"A Última Ceia"

Por Marcelo Silva Costa

A Última Ceia é um filme difícil. Em pouco menos de duas horas temos na tela as histórias de Hank Grotowski e Leticia Musgrove. Histórias nada felizes, diga-se de passagem. Para variar, a péssima tradução do título original (Monster's Ball - 2001) não provoca e nem diz a que veio. Não chega a tirar o brilho do que virá pela frente, mas nada diz sobre a genialidade deste filme. 

Hank Grotowski ganha tédio e cansaço na pele de Billy Bob Thornton. Billy Bob é um dos nomes mais comentados em Hollywood no momento. Três filmes com ele podem ser encontrados nos cinema: o genial Vida Bandida, o sublime O Homem Que Não Estava Lá, e este A Última Ceia. Dos três filmes, é neste que o ator consegue exibir sua melhor atuação. Além de ser um excelente ator, Billy Bob ainda brinca, nas horas vagas, de diretor, roteirista e músico. E tem nos braços, toda noite, a musa Lara Croft (não, não a heroína dos games, mas a Angelina Jolie mesmo). 

O Hank de Billy Bob sofre com o peso de um filho que ele não ama e de um pai que ele tem que amar. Entre estes dois parentes pouca coisa feliz sobra para Hank, enquanto não está trabalhando de carcereiro em uma prisão rural na Geórgia, EUA. Talvez, felicidade mesmo só com sorvete de chocolate e café. E olhe lá. 

Leticia Musgrove ganha sofrimento no corpo de Halle Berry. Sim, Halle Berry é a mulata que comoveu a septuagésima quarta entrega do Oscar ao levar para casa a estatueta de melhor atriz por este mesmo filme. Sua atuação em A Última Ceia eletriza a película. Sua Leticia é esposa de um presidiário a caminho da cadeira elétrica e mãe de um garoto, negro e obeso, o que para ela é o fim, já que se ser negro nos Estados Unidos não é fácil, imagine gordo. Sem contar o desemprego.
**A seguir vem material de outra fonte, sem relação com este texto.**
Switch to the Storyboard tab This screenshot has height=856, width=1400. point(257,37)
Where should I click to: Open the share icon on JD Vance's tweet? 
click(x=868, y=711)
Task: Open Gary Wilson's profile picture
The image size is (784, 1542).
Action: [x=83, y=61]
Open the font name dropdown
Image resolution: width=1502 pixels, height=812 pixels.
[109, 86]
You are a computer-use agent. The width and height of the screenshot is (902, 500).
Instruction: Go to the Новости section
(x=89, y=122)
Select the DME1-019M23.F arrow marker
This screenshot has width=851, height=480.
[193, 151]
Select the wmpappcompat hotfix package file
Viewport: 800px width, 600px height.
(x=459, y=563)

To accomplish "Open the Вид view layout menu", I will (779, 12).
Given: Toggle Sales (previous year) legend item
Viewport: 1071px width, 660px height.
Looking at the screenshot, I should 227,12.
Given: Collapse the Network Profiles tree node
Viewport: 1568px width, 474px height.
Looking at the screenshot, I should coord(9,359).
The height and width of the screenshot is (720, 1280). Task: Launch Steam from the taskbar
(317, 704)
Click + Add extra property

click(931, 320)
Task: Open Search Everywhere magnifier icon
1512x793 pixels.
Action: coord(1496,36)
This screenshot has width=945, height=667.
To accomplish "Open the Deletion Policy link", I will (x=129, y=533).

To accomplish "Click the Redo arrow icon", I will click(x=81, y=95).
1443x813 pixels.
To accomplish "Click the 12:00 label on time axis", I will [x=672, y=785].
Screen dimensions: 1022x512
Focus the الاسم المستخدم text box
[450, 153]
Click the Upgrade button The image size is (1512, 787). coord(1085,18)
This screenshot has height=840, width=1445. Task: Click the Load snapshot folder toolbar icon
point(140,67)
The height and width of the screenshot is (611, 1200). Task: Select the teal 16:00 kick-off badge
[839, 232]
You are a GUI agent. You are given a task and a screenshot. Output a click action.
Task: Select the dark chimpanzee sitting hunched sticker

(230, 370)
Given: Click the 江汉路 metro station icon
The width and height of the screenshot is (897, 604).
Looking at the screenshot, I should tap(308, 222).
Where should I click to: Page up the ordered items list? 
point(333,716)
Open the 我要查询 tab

Sem contar o despejo. Sem contar o racismo. 

A história destes dois personagens e suas famílias se arrasta pela tela. O diretor Marc Forster pisa no freio e segue todo tempo em marcha lenta perfilando tragédias e esfacelando personagens. A lentidão das cenas é tão bem trabalhada que uma cena de sexo é explorada de forma tão delicadamente (e, ao mesmo tempo exagerada transformando a passagem em uma pintura de tão linda. Tudo que acontece desde que o espectador entra na sala de cinema é inesperado. Não há coincidências. Não há obviedades. Não há riso fácil. Não há riso. 

Em um mundo em que vivemos esperando pelo óbvio, em que decoramos diálogos, em que mascaramos a verdade para, sempre, encararmos a surpresa, improvisarmos o texto e despirmos a verdade, chega a impressionar como A Última Ceia é surpreendentemente real. 

E encarar a realidade é sempre traumático. Sempre nos assustamos quando as coisas fogem ao controle. Nos deixamos dominar pelos problemas, nos acreditamos incompetentes e destinados a infelicidade. Mas, agora e sempre, todos podemos começar de novo. A metáfora do amanhecer move o mundo. O dia nasce todo dia. As cicatrizes, inevitavelmente, ficam na alma. Mas a vida segue. E é bom que seja assim. 

A dúvida fica no ar, mas o suspiro ganha forma quando descobrimos que, nós mesmos, esperamos pelo pior. Mas nem sempre é o pior que acontece. Passados os cem minutos, seguidas três mortes, A Última Ceia termina com sorvete de chocolate em um noite estrelada. Difícil, surpreendente e belo. Como a vida.